Stored data
%%
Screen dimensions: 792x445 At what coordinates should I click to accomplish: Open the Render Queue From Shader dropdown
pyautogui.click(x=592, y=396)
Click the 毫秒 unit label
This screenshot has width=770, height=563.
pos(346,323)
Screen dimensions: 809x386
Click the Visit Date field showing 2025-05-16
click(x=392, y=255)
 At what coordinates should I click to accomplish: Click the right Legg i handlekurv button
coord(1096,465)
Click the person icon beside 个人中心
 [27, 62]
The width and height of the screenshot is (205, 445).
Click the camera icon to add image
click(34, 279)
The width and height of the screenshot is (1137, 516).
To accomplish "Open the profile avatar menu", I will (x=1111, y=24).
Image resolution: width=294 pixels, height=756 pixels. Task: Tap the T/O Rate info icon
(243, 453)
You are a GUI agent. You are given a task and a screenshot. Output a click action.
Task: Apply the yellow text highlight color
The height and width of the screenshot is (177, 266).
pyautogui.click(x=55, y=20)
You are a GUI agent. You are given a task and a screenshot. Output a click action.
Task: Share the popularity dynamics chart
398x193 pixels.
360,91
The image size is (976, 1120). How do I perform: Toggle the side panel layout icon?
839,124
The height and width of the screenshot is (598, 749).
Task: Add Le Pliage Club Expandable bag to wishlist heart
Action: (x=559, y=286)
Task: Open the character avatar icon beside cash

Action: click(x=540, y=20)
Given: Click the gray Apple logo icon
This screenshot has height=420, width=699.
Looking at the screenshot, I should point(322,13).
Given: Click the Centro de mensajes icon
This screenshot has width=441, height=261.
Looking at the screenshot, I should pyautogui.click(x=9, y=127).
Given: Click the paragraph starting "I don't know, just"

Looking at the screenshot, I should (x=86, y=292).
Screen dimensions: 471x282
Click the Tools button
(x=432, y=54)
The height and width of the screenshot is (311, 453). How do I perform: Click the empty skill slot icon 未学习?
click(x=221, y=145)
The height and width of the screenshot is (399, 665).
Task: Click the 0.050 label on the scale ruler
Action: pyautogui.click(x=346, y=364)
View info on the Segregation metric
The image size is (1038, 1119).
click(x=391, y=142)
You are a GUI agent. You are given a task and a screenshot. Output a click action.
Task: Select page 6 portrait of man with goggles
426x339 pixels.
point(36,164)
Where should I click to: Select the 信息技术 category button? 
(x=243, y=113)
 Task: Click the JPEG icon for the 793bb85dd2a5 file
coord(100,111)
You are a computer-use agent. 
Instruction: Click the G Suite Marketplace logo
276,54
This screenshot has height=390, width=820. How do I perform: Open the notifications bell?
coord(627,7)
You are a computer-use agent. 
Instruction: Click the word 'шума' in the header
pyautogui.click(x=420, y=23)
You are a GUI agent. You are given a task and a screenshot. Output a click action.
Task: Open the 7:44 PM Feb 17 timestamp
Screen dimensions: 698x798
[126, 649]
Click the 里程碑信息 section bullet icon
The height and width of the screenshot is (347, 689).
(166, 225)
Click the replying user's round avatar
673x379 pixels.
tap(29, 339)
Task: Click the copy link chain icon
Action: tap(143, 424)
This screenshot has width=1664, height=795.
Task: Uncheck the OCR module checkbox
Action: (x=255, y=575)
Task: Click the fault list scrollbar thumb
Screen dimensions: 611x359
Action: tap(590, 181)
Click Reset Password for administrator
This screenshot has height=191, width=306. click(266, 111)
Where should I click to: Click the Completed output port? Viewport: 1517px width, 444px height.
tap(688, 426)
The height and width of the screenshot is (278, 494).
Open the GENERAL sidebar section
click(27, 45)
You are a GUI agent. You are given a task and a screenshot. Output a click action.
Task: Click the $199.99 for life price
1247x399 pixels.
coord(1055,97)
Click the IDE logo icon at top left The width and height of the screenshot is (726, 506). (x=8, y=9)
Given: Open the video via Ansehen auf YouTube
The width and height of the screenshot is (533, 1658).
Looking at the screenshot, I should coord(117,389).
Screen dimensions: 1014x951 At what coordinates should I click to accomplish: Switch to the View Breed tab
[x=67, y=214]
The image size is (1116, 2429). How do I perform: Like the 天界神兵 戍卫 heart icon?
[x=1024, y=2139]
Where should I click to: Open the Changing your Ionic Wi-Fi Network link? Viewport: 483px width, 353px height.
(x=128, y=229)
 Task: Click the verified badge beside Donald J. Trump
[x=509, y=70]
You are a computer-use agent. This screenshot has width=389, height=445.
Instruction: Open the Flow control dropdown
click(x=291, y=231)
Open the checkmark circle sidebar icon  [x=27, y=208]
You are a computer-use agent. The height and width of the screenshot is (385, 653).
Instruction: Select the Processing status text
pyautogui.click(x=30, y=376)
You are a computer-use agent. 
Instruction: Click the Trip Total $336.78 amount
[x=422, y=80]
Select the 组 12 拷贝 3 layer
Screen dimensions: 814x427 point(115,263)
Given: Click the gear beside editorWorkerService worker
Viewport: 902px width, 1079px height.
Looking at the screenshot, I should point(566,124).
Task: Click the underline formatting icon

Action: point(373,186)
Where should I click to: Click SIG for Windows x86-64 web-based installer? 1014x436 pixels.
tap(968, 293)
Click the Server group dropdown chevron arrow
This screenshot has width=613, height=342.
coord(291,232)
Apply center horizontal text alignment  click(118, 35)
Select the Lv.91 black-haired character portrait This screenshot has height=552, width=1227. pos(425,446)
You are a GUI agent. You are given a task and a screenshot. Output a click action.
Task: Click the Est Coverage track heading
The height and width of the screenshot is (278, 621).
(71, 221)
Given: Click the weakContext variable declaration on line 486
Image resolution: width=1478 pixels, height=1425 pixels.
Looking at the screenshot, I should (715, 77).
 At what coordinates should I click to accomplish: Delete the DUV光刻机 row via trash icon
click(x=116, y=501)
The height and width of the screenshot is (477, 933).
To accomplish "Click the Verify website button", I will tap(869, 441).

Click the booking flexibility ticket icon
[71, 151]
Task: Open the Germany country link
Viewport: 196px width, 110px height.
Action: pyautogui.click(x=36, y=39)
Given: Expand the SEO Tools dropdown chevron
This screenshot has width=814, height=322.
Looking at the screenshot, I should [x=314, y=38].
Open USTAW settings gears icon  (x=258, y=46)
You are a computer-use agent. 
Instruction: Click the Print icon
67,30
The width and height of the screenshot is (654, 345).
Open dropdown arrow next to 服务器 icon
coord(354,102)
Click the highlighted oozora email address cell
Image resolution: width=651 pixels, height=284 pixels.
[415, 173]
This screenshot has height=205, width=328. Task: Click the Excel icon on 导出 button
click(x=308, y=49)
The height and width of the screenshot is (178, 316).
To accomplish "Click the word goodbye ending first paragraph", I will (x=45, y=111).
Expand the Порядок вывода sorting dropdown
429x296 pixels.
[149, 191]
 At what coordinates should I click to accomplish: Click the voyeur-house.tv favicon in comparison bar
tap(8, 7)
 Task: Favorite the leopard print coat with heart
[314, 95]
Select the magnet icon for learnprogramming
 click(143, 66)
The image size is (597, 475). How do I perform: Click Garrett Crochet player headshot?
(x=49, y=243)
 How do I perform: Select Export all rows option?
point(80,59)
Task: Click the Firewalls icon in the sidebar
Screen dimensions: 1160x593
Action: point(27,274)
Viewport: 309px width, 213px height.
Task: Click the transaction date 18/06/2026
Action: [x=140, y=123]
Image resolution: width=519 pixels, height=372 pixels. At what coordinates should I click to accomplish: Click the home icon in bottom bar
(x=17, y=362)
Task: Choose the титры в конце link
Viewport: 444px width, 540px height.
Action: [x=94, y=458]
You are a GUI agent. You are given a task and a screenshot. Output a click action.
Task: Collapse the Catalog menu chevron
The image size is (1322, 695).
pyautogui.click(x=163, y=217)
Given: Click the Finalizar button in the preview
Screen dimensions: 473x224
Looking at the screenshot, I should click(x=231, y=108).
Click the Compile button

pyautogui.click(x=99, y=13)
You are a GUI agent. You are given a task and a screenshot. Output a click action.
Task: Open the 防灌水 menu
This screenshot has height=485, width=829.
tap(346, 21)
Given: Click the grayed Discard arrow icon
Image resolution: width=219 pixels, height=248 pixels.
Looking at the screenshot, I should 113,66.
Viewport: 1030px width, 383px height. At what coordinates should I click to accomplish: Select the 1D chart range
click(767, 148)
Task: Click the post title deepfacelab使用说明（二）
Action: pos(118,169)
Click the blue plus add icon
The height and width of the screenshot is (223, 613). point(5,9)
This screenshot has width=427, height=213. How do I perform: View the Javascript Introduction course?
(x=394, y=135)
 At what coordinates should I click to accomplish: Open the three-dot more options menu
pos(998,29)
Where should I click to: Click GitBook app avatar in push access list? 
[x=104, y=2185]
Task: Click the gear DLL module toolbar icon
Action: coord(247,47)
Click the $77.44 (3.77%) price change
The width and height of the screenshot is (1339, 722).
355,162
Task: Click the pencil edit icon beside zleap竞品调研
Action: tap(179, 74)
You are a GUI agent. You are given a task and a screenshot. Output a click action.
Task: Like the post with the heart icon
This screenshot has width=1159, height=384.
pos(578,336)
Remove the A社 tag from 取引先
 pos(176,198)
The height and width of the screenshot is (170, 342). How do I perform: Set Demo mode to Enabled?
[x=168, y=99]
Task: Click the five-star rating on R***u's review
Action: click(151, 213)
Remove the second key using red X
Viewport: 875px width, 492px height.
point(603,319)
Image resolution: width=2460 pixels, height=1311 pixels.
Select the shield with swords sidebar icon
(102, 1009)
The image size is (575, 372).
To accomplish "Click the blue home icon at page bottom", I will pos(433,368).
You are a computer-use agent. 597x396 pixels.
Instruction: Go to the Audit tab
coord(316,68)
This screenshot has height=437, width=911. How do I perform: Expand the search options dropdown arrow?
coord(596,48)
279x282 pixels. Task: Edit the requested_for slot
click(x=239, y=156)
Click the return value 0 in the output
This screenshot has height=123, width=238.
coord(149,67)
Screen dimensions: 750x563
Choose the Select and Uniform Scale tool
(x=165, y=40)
%%
Exercise requirements | Extract each line from the entries above that contains the string "Apply".

Answer for the task |
Task: Apply the yellow text highlight color
Apply center horizontal text alignment  click(118, 35)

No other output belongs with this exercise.